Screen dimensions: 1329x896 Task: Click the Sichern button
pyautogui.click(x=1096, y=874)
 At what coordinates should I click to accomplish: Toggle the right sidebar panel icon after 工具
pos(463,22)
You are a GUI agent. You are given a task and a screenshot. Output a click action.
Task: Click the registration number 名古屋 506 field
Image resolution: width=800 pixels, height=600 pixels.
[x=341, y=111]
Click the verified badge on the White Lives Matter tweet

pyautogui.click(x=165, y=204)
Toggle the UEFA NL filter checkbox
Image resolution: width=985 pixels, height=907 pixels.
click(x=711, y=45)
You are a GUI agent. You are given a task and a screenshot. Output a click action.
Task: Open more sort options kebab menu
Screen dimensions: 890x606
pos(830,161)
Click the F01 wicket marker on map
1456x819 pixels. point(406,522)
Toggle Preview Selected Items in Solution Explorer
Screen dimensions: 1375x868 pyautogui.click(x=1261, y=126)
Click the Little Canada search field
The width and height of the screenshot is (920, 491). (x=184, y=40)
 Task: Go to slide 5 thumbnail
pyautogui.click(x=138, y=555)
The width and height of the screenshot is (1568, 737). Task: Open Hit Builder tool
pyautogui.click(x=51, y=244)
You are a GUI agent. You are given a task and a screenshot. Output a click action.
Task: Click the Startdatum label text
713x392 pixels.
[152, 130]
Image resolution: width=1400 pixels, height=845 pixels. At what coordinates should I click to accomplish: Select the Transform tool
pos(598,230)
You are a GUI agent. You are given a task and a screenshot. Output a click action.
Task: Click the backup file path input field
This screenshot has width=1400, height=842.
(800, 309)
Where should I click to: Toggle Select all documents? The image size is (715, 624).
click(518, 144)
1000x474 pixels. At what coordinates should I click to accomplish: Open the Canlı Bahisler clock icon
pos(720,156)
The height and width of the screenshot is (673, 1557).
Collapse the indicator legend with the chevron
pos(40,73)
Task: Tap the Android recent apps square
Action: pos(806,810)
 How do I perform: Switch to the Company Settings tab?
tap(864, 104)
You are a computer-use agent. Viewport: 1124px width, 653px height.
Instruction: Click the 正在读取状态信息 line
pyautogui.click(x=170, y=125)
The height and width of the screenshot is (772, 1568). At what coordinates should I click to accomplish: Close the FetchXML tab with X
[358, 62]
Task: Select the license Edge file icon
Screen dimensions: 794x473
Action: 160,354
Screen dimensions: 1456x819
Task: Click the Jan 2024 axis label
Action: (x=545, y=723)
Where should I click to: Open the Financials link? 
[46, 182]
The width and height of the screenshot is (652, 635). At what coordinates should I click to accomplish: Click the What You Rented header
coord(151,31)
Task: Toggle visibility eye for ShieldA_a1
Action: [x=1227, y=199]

*Task details*:
Pick out every line in the records above that contains the word "with", and copy each one.

*Exercise response*:
Collapse the indicator legend with the chevron
The height and width of the screenshot is (772, 1568). At what coordinates should I click to accomplish: Close the FetchXML tab with X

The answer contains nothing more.